Along the floor of the valley, or on the ancient river terraces which are such a prominent feature of this country, the going was good, though we were held up from time to time by deep ravines cut into the conglomerates by side streams, and sometimes by the side streams themselves. We came upon several oases caused by springs of water. At each of these we found buildings of various types; at one was a collection of interesting dome-shaped huts. It seemed as though a little simple irrigation of these terraces would render the valley very fertile, but we did not see any traces of cultivation, recent or ancient. The problem presented by these relics of former habitation in such difficult country is a very interesting one and should be more closely investigated. By nightfall we had covered a lot of ground and fancied that we must be approaching the farthest point reached by Mason from the opposite direction. The valley had opened out enormously and we could see a lot of the surrounding country. We started again at 3.30 next morning, went several miles farther up the valley, crossed a large side nullah which we fancied came down from the peaks above Durbin Jangal, and climbed a prominent spur standing some 2,500 feet above the valley at the corner of a big bend in the river. We recognized several of Mason's points which now stood around us. After taking a round of angles and photographs with the Watts-Leica instrument, we descended to the valley and marched up it to a point nearly opposite that which Mason had reached. The river appeared to be unfordable.

6. Panorama from ESE. to WNW. Of the Aghil Pass and Aghil mountains from the ‘Black Rock’, 17,920 feet (5,462 m.) above the Surukwat, June 1937

6. Panorama from ESE. to WNW. Of the Aghil Pass and Aghil mountains from the ‘Black Rock’, 17,920 feet (5,462 m.) above the Surukwat, June 1937

We failed to get back to our dump that day and spent a hungry night on the way back. When we reached it next day Ang Tharkay reported that he had failed to find a way through the gorge. He had found, however, that it was possible to circumvent the gorge by climbing some 4,000 feet up the steep side of the valley. Two days later we got down into a valley which flowed back into the Zug-Shaksgam 4 miles lower down. We made two high photo-theodolite stations on the way. We reached this side stream at about 3 o'clock in the afternoon, and, badly misjudging its volume and steepness, attempted to cross it. Tilman was swept off his feet but managed to climb out on the other side. He and I held a rope across the water and Lobsang and Ang Tharkay started across. A rolling boulder upset the latter, and although Lobsang made tremendous efforts to hold on to him, Ang Tharkay was carried away down the river, his waterlogged load making it impossible for him to struggle effectively. It was a sickening sight, and we could do nothing to help, for had we let go of the rope Lobsang would have gone too. Ang Tharkay was being crashed against the rocks with tremendous force and I expected any moment to see his head go under for good. However, before this happened, by a stroke of luck he got hung up on a rock in mid-stream, and Lobsang being safely across, the Baltis were able to drag him ashore. He was badly shaken, and so bruised that for once he was unable to laugh at his own misfortune. But fortunately no bones were broken, and wrapped in dry sleeping-bags he recovered quickly. We had to remain where we were. It rained and snowed heavily throughout the night, and Tilman and Lobsang on the other side of the river, without any covering, fared badly. By dawn, when we started, the stream was reduced to ridiculously small dimensions and we were able to make our way down the valley by continually fording it. But it was an alarming business, for the rain and snow had soaked into the conglomerate cliffs which towered thousands of feet above us. Stones and boulders kept up a continuous bombardment all the way down the valley, and we had repeatedly to take cover.

_Challenge a_
Reproduce these entries word for word. Begin at the line that contains "The height and width of the screenshot is (680, 1568)." and stop after the line that contains "[x=17, y=18]".

_Task data_

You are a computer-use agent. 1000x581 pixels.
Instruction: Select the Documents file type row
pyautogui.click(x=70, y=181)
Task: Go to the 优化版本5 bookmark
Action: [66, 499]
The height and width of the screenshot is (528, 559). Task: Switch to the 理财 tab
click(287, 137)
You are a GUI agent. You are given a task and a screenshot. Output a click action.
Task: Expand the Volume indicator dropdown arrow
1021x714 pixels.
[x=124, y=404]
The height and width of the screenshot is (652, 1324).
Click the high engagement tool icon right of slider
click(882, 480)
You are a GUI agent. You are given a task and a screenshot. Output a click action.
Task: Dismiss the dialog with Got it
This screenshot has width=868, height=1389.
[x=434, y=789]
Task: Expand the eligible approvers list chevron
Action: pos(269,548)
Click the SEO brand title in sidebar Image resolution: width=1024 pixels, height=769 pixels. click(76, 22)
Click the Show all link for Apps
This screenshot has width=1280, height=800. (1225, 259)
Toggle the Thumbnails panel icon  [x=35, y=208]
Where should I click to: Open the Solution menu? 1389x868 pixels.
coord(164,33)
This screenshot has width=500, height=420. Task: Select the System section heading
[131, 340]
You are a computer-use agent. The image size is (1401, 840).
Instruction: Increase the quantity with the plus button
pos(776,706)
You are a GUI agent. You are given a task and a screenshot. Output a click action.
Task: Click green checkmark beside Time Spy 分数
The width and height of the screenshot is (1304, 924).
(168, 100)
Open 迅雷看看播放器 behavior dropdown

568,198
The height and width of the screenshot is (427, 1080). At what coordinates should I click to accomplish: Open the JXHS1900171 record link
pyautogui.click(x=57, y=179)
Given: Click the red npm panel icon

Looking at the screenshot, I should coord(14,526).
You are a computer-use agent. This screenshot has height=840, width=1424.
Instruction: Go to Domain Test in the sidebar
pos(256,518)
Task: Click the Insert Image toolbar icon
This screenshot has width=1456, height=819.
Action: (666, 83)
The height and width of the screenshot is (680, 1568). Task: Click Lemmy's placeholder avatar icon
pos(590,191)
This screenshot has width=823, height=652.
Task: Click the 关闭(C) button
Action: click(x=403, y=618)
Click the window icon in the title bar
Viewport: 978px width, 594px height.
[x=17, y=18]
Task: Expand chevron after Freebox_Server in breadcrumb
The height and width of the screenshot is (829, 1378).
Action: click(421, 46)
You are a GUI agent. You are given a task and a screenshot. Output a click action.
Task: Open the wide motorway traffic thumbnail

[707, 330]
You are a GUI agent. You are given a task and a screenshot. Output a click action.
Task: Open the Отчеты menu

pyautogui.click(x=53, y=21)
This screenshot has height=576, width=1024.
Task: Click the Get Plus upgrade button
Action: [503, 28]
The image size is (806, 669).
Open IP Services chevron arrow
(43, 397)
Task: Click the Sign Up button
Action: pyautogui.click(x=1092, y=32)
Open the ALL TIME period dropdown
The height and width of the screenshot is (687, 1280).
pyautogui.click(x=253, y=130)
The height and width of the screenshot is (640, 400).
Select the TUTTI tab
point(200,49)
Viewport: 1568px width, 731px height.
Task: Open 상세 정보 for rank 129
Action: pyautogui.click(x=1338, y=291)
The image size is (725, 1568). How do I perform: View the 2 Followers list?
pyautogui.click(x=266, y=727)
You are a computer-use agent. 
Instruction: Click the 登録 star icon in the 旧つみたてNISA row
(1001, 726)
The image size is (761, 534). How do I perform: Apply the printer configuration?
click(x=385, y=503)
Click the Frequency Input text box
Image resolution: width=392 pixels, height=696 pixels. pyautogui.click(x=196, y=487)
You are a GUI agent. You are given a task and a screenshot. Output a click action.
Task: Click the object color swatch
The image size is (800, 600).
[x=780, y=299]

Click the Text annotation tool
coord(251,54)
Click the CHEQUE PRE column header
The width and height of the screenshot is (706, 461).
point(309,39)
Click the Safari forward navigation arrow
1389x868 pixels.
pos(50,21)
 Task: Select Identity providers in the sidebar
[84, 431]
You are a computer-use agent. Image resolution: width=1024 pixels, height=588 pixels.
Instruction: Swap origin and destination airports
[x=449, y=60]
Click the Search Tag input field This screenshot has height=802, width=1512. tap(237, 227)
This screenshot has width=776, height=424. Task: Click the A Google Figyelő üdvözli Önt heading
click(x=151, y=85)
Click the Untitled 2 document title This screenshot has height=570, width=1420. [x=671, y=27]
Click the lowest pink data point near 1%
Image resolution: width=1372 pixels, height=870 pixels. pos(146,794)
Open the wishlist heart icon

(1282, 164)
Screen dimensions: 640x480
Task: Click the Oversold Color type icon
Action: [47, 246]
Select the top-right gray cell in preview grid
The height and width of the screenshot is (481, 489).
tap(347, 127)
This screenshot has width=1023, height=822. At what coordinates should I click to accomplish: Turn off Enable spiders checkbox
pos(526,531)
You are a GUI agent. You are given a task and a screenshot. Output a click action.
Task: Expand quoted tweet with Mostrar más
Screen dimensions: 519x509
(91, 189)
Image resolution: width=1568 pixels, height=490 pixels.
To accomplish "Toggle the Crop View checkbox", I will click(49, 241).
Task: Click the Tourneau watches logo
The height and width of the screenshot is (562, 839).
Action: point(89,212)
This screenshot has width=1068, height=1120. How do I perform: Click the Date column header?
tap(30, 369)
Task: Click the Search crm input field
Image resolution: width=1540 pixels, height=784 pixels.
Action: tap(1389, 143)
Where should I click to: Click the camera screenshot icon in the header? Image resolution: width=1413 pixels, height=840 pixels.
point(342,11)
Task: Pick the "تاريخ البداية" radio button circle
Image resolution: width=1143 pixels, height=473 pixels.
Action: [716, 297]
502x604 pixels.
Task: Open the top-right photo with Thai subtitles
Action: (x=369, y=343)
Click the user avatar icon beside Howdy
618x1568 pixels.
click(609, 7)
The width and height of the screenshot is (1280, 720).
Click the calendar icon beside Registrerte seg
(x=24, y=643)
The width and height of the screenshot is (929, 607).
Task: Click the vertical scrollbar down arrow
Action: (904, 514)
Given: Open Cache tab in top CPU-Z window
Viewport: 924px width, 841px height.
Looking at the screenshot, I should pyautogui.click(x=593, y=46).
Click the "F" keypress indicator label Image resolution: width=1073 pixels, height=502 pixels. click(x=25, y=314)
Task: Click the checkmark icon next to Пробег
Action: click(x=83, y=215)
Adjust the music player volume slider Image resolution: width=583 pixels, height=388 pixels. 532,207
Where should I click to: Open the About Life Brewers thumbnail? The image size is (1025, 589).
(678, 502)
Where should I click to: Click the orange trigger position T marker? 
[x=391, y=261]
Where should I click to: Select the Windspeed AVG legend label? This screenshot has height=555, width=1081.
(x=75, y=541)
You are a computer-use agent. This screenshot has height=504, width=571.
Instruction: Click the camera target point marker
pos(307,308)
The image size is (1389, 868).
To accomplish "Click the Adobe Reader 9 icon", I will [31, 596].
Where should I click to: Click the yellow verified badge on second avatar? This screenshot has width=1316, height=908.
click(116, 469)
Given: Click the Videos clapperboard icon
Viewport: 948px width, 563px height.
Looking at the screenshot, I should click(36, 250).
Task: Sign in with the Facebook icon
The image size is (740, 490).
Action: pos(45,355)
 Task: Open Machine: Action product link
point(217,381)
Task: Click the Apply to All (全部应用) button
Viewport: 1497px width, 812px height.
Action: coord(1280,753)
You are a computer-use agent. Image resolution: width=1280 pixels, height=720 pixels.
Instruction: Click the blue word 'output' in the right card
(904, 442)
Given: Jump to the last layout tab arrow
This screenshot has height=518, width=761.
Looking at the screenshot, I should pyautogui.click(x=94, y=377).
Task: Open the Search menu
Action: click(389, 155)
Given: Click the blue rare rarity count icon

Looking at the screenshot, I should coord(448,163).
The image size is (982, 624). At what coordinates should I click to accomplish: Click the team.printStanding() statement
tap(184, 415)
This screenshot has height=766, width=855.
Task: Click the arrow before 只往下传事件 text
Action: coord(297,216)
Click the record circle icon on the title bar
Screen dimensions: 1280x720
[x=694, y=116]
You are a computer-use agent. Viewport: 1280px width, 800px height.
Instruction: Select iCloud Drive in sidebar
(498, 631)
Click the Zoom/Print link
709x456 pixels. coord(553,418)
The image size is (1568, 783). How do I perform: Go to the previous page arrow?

_Challenge b_
According to the expedition account, why could the two men holding the rope do nothing to help Ang Tharkay as he was carried down the river?

_Written reply a_
The height and width of the screenshot is (680, 1568). Task: Click Lemmy's placeholder avatar icon
pos(590,191)
This screenshot has width=823, height=652.
Task: Click the 关闭(C) button
Action: click(x=403, y=618)
Click the window icon in the title bar
Viewport: 978px width, 594px height.
[x=17, y=18]

_Written reply b_
They could not let go of the rope, because Lobsang was still crossing and would have been swept away too.